I remember when I installed the mega codec pack, if you choose custom, you can choose which components to install. Here's a screenshot (I'd expand the window if possible, but it isn't). I think maybe just the DirectShow MPEG-2 LAV decoding filter? That's just a guess. Maybe also the AC3 and AAC audio decoding filters?


----------



## MaxWin100 (Apr 5, 2009)

I went ahead and installed K-Lite in Expert mode with minimal features. So far things seem to be working including playback of Tivo files in Windows Media Player.


----------



## Merrick2019 (Apr 8, 2019)

MaxWin100 said:


> I went ahead and installed K-Lite in Expert mode with minimal features. So far things seem to be working including playback of Tivo files in Windows Media Player.


I just installed K-Lite and the codecs are seriously messed up. Video's now play in Windows Media Player (Windows 10) but it's just pixelated garbage and no audio. Any ideas how to fix this?

thanks...


----------



## kpeters59 (Jun 19, 2007)

Yeah...decode the files to .mpg or .mp4 (.ts).

Then they'll play on anything.

-KP


----------



## Dan203 (Apr 17, 2000)

Merrick2019 said:


> I just installed K-Lite and the codecs are seriously messed up. Video's now play in Windows Media Player (Windows 10) but it's just pixelated garbage and no audio. Any ideas how to fix this?
> 
> thanks...


Do you have the decryption filter? You need to install TiVo Desktop or pyTivo Desktop to get it.

Note: pyTivo Desktop installs the filter but it doesn't set all the registry entries needed to properly register .tivo files with WMP so it's not as seamless as when you install TiVo Desktop. My main goal with including it with pyTivo Desktop was for the files to open in VideoReDo, which they do, so I didn't put a lot of effort into fixing the stuff to make them play properly in WMP.


----------



## Mikeguy (Jul 28, 2005)

Dan203 said:


> Do you have the decryption filter? You need to install TiVo Desktop or pyTivo Desktop to get it.
> 
> Note: pyTivo Desktop installs the filter but it doesn't set all the registry entries needed to properly register .tivo files with WMP so it's not as seamless as when you install TiVo Desktop. My main goal with including it with pyTivo Desktop was for the files to open in VideoReDo, which they do, so I didn't put a lot of effort into fixing the stuff to make them play properly in WMP.

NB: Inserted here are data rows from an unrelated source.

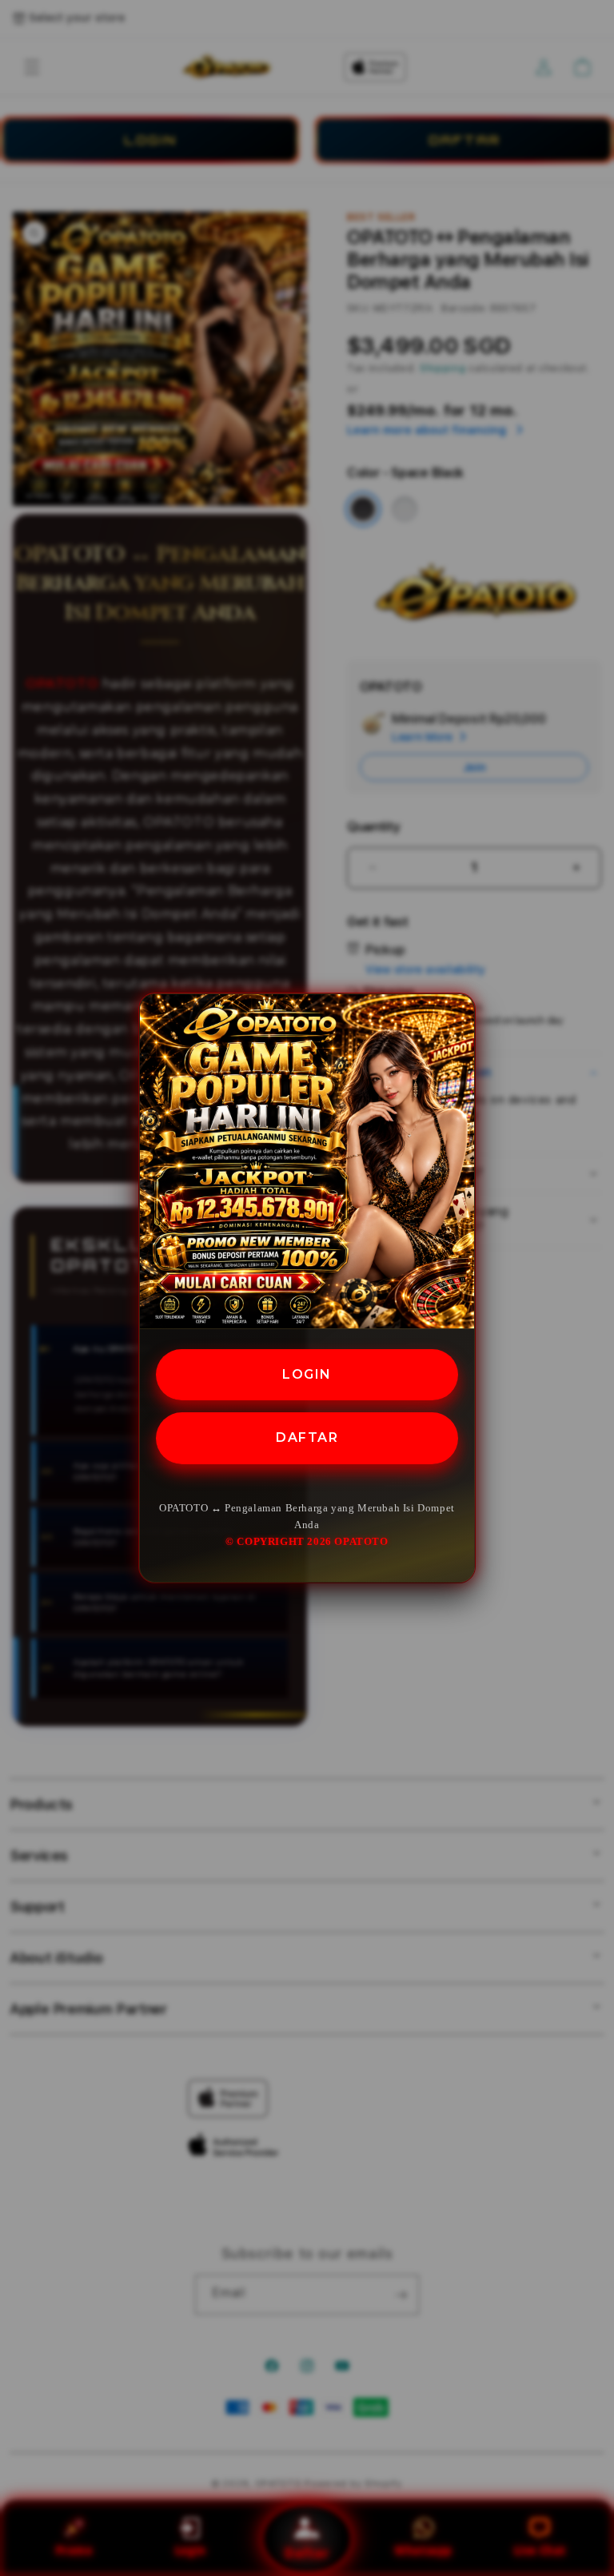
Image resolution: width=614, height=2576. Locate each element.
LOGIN (307, 1374)
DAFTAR (307, 1437)
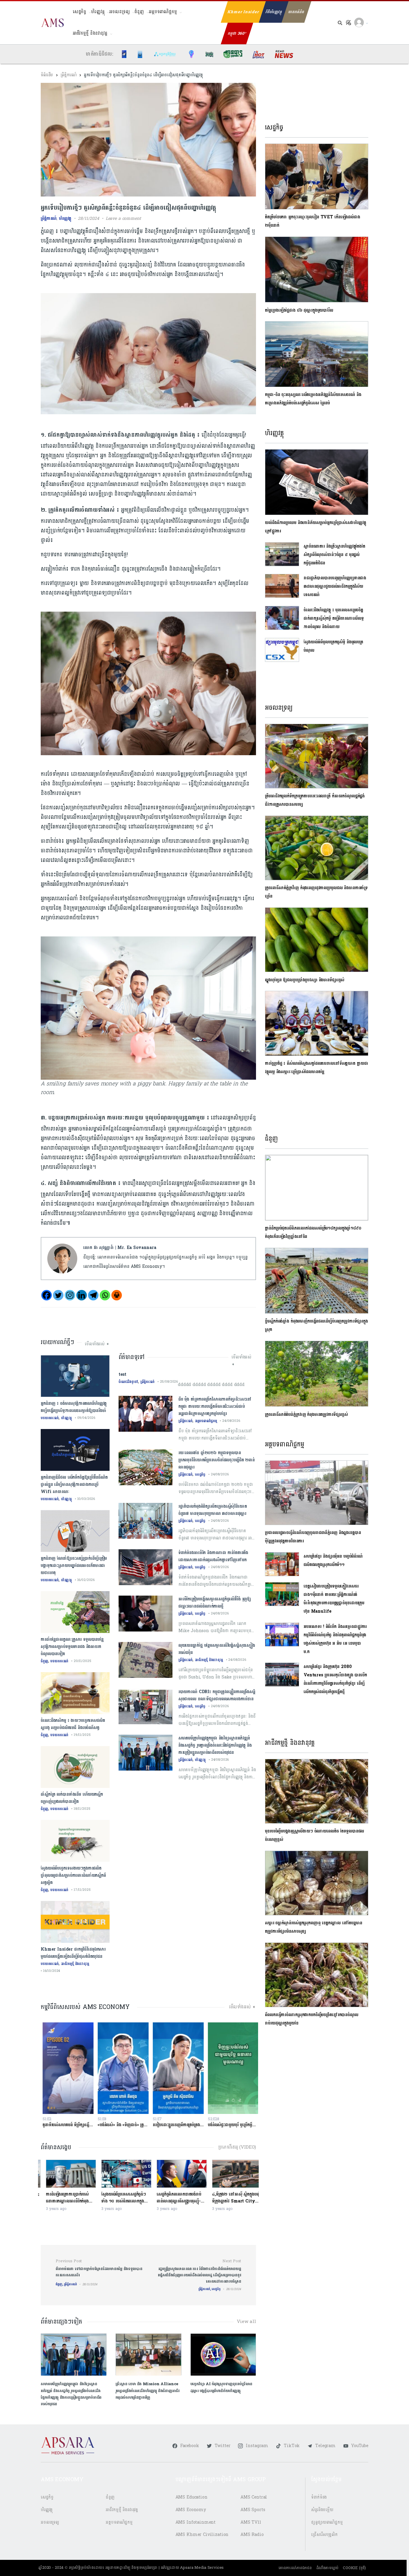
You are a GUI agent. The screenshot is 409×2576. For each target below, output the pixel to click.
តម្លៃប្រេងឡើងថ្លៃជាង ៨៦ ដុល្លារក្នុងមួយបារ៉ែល (299, 310)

And so, then, just install TiVo Desktop for the filter and registry and then never use it (or uninstall it? or would that affect the registry entries as well?)?


----------



## Dan203 (Apr 17, 2000)

Mikeguy said:


> And so, then, just install TiVo Desktop for the filter and registry and then never use it (or uninstall it? or would that affect the registry entries as well?)?


There is a special option in uninstall that leaves the filter installed. That's the best option if you want to play in WMP.


----------



## Mikeguy (Jul 28, 2005)

Dan203 said:


> Do you have the decryption filter? You need to install TiVo Desktop or pyTivo Desktop to get it.
> 
> Note: pyTivo Desktop installs the filter but it doesn't set all the registry entries needed to properly register .tivo files with WMP so it's not as seamless as when you install TiVo Desktop. My main goal with including it with pyTivo Desktop was for the files to open in VideoReDo, which they do, so I didn't put a lot of effort into fixing the stuff to make them play properly in WMP.


Thanks, Dan. Like the earlier poster, I had installed the K-Lite codecs earlier but the .tivo files still wouldn't play--installing TiVo Desktop finished doing what was needed and now have the ability to play the files with WMP. Just nice to have the option around, without needing to decode the files.


----------



## aaronwt (Jan 31, 2002)

Mikeguy said:


> And so, then, just install TiVo Desktop for the filter and registry and then never use it (or uninstall it? or would that affect the registry entries as well?)?


This is what I've always done, just had TiVo Desktop installed, but paused.


----------



## aaronwt (Jan 31, 2002)

Dan203 said:


> There is a special option in uninstall that leaves the filter installed. That's the best option if you want to play in WMP.


I'll need to try this.


----------